# Floating point numbers are made of jelly.

**Posted:**January 9, 2013

**Filed under:**Floating Point Leave a comment

Floating point equality can be quite interesting, leading some people to think that they are actually made of some sort of jelly, and don’t in fact have precise values. This isn’t true of course but sometimes things can get quite bizarre. I was surprised to find this assertion:

printf("%.20g %.20g\n", f(), g()); assert(f() == g());

failing with this output:

`$ ./foo`

0.9979466119096509491 0.9979466119096509491

foo: foo.cpp:15: int main(): Assertion `f() == g()' fails

Aborted

(All code compiled with gcc 4.4.3, on Ubuntu 10.04, 32 bit Celeron).

Now 20 significant figures are enough to tell the difference between two doubles, so this looks a little strange.

More investigation showed that:

double x = f(); assert(x == f());

failed as well and I started to get worried. It’s true that floating point numbers aren’t equal to themselves if they are NaNs, but that didn’t seem to be the case here. Also, the assertion didn’t fail for code that had been optimized.

Some years ago I did some work on code generation for the 387 FPU and then we had trouble with rounding – test programs for the 387 would produce slightly different results than for other architectures like MIPS and Sparc. IEEE754 is pretty precise about how rounding should be done so this seemed a bit strange until we realized that the 387 uses 80-bit precision internally, with rounding to 64 bit doubles only happening when transferring data from the FPU to memory (FISTP and friends). There is a flag to set the internal rounding mode to double precision and once we had set that we got consistent results on all architectures.

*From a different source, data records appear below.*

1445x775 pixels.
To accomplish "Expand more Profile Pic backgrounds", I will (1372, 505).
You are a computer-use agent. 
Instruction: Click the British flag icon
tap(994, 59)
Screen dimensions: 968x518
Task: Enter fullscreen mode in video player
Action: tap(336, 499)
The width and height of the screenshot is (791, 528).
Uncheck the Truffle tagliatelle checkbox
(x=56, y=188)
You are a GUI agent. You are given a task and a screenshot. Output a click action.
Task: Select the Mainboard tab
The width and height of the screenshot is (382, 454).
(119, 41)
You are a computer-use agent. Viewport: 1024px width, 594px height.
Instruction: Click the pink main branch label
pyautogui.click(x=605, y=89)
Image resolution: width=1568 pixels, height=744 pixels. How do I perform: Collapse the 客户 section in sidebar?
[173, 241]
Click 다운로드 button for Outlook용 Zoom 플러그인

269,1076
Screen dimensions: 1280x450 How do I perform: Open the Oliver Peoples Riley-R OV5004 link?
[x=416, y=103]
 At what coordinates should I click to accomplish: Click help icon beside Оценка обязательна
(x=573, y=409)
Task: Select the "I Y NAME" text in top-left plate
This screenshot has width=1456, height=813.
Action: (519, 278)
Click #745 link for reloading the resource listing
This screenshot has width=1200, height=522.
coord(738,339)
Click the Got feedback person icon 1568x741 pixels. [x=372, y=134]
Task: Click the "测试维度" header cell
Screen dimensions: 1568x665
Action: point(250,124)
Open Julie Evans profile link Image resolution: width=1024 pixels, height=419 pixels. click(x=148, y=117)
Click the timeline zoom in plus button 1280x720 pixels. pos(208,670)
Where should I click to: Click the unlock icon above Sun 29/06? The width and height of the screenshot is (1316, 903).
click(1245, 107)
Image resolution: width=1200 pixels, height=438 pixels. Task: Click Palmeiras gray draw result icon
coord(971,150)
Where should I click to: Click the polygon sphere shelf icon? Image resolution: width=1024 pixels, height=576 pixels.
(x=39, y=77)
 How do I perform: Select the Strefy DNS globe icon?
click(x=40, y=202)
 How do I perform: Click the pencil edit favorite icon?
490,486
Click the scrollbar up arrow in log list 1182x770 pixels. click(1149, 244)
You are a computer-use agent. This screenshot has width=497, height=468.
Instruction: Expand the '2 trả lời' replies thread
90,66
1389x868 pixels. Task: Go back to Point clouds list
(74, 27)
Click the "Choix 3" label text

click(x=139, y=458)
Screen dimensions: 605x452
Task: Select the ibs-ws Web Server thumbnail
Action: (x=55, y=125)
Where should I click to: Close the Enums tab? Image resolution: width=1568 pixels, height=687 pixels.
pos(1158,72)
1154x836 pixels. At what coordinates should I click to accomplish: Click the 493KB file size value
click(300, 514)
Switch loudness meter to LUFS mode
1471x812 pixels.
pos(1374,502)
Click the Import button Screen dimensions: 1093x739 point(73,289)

Looks like something similar is happening here and a look at the disassembly confirms this:

call _Z1av fstpl 24(%esp) call _Z1av fldl 24(%esp) fxch %st(1) fucompp fnstsw %ax

The first result of calling a() gets written out to memory as a double, hence is rounded, but then it’s reloaded but compared to the unrounded result from the second call.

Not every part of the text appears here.